Der Kläger trägt die Kosten des Revisionsverfahrens.
Tatbestand
I.
Der Kläger wendet sich gegen den Widerruf seiner Anerkennung als politischer Flüchtling nach § 51 Abs. 1 AuslG.
Der 1980 geborene Kläger ist Staatsangehöriger der Republik Serbien und Montenegro (früher Jugoslawien), er ist albanischer Volkszugehöriger und stammt aus dem Kosovo. Er reiste im Juli 1998 auf dem Landweg nach Deutschland ein und beantragte zunächst erfolglos die Anerkennung als Asylberechtigter. Mit Urteil vom 14. Mai 1999 verpflichtete das Verwaltungsgericht die Beklagte zur Gewährung von asylrechtlichem Abschiebungsschutz nach § 51 Abs. 1 AuslG, weil albanische Volkszugehörige im Kosovo einer ethnischen Gruppenverfolgung unterlägen. Das Bundesamt für die Anerkennung ausländischer Flüchtlinge (Bundesamt) ließ die Entscheidung unanfechtbar werden und erteilte dem Kläger am 22. Juni 1999 unter Hinweis auf das rechtskräftige Verpflichtungsurteil einen Anerkennungsbescheid nach § 51 Abs. 1 AuslG. Im Februar 2000 leitete das Bundesamt ein Widerrufsverfahren ein und hörte den Kläger hierzu an. Mit dem angefochtenen Bescheid vom 27. Juni 2000 widerrief das Bundesamt die Anerkennung nach § 73 Abs. 1 Satz 1 AsylVfG und stellte fest, dass Abschiebungshindernisse nach § 53 AuslG nicht bestehen. Bei einer Rückkehr in den Kosovo müsse der Kläger derzeit nicht mehr mit Verfolgung rechnen.

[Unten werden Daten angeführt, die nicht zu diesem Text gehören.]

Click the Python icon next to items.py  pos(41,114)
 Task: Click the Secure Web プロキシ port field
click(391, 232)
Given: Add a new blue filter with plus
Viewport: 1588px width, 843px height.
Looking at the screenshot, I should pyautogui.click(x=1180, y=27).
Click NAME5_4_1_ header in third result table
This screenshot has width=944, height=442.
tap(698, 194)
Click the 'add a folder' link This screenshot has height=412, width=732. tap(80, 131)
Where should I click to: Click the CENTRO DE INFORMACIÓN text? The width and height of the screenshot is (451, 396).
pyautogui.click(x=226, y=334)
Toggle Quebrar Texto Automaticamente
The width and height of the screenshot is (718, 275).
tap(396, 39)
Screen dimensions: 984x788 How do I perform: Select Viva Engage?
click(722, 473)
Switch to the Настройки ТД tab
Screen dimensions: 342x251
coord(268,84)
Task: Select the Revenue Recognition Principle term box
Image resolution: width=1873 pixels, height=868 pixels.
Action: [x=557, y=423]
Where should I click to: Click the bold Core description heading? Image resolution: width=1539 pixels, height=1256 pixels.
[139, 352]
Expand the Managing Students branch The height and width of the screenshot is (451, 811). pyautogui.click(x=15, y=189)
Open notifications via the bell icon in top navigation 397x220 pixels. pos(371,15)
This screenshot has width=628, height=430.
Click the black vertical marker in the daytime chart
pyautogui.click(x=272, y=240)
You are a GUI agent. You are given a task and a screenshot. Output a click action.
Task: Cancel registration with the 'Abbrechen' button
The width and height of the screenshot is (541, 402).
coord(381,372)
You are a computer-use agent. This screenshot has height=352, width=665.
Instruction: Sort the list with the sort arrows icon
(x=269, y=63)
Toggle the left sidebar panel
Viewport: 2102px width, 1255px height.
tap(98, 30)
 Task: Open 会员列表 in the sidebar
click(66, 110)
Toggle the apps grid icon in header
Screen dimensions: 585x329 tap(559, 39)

Mit der hiergegen gerichteten Klage hat der Kläger vor allem geltend gemacht, eine zum Widerruf berechtigende Änderung der Sachlage sei seit dem Erlass des Anerkennungsbescheids nicht eingetreten. Die Klage ist in beiden Vorinstanzen erfolglos geblieben. Das Oberverwaltungsgericht Lüneburg (AuAS 2002, 90) hat sie als unbegründet angesehen, weil für die Änderung der Sachlage auf den Zeitpunkt der gerichtlichen Verurteilung zur Anerkennung abzustellen sei. Dafür spreche, dass die Entscheidung über das Vorliegen der Voraussetzungen des § 51 Abs. 1 AuslG gemäß § 77 Abs. 1 AsylVfG getroffen worden sei aufgrund der Verhältnisse, die bei Erlass des Verpflichtungsurteils bestanden hätten. Außerdem stehe mit Erlass des Verpflichtungsurteils zwischen den Beteiligten rechtskräftig fest, dass nach der Sach- und Rechtslage zum Zeitpunkt der gerichtlichen Entscheidung ein Anspruch auf Feststellung von asylrechtlichem Abschiebungsschutz nach § 51 Abs. 1 AuslG bestanden habe. Die gegenteilige Auffassung des Verwaltungsgerichtshofs München (AuAS 2001, 23 f.) berücksichtige nicht hinreichend, dass das Bundesamt den Feststellungsbescheid in Vollzug des Verpflichtungsurteils erlassen und nicht geprüft habe, ob die Voraussetzungen des § 51 Abs. 1 AuslG noch vorliegen. Ausgehend vom Zeitpunkt der verwaltungsgerichtlichen Verpflichtungsentscheidung hätten sich die tatsächlichen Verhältnisse seit dem Einmarsch der KFOR-Friedenstruppen im Kosovo geändert.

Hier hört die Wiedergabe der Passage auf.